* Текст
┄┄┄┄┄┄
На пути к нирване (7 фото)
Категория: Интересные фоторепортажи
8 февраля 2017
Мы с мужем забыли следить за временем и проворонили некруглую дату: в первой половине декабря исполнилось шесть лет, как мы продали квартиру во Владивостоке и переехали жить в деревню. Теперь-то здесь очень много городских. Как будто мы проторили дорожку, и город потёк за нами следом, — подтягивая в деревню и сугубо городской образ жизни, и городские представления о комфорте, и даже — единичными, малыми, пробными объектами — городскую инфраструктуру.
Горожане — другие. Деревенские соседи, глядя на городских новичков, улыбаются. У деревенских соседей три коровы, тридцать свиней, огород без единого сорняка, с утра на работу, вечером хозяйство, но улыбаются и ходят в чистом. Городские каждый день ездят работать в город до вечера и тоже ходят в чистом. Они покупают в деревне пустые участки, вывозят оттуда КамАЗы му#ора, мгновенно разбивают сады, за одно лето выстраивают симпатичные двухэтажные домики на высоких фундаментах и начинают, невзирая на скепсис соседей (три коровы, тридцать свиней), пристраивать к работе местных алкоголиков. Но алкоголики работать не хотят, а загаженных проплешин всё равно очень много. На месте некоторых пустырей мы еще застали деревянные одно- и двухэтажные бараки пятидесятых годов постройки.
┄┄┄┄┄┄
* Строки данных
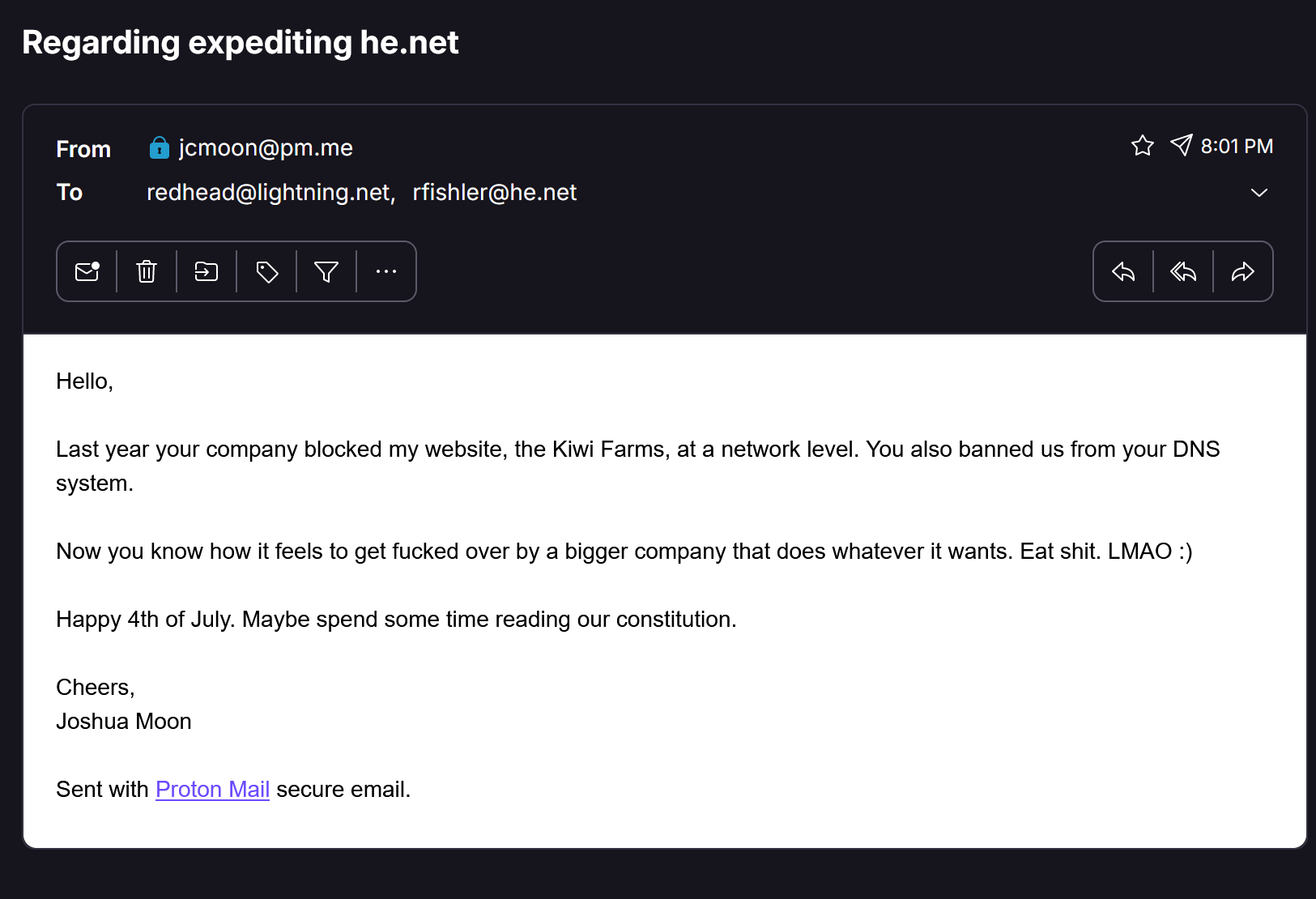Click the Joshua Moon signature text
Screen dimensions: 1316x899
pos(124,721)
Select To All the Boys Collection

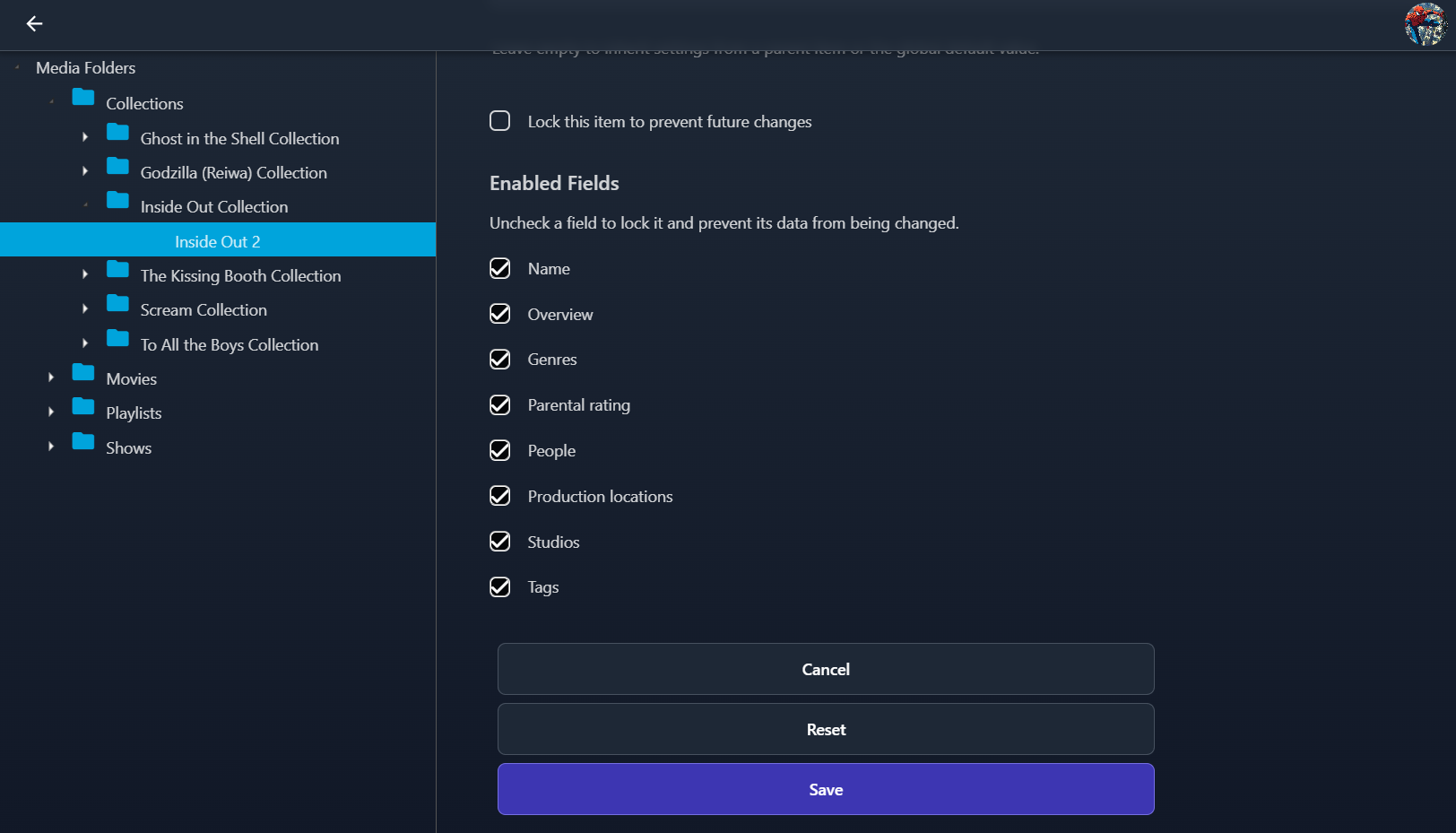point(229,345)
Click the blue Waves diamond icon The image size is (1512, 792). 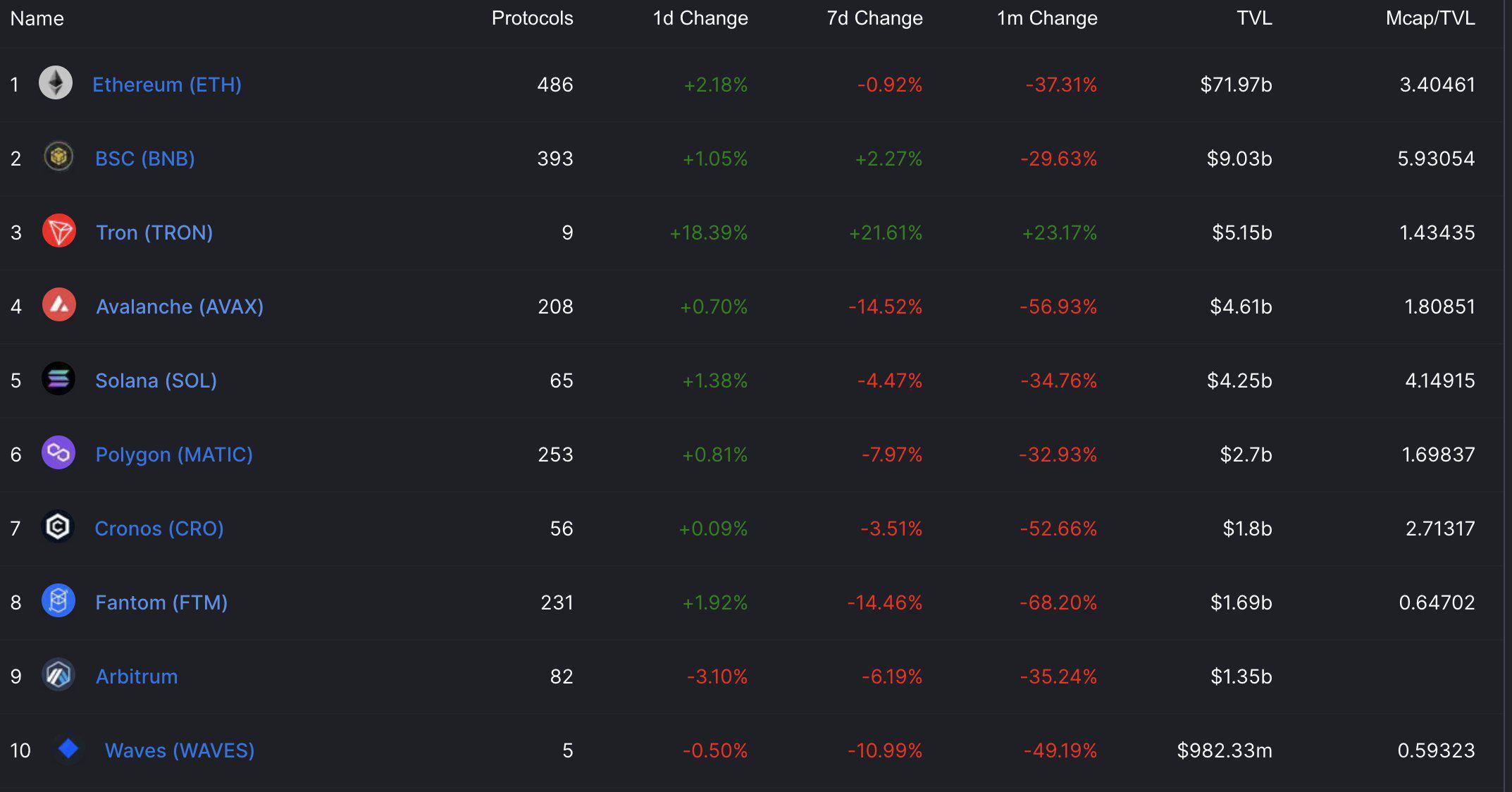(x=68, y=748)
┄┄┄┄┄┄
* Задача
Перескажите в виде списка абзац текста, который начинается словами «Горожане — другие», сохранив его основные факты. Строки никак не связаны с текстом.

* Ответ
- Деревенские соседи с улыбкой смотрят на городских новичков.
- У соседей три коровы, тридцать свиней и огород без единого сорняка. Утром они работают, вечером занимаются хозяйством, но ходят в чистом.
- Городские каждый день до вечера ездят работать в город и тоже ходят в чистом.
- Они покупают пустые участки, вывозят с них мусор, сразу разбивают сады и за одно лето строят двухэтажные домики на высоких фундаментах.
- Несмотря на скепсис соседей, городские пытаются пристроить к работе местных алкоголиков, но те работать не хотят.
- Загаженных проплешин всё равно много. На месте некоторых пустырей ещё застали деревянные одно- и двухэтажные бараки пятидесятых годов.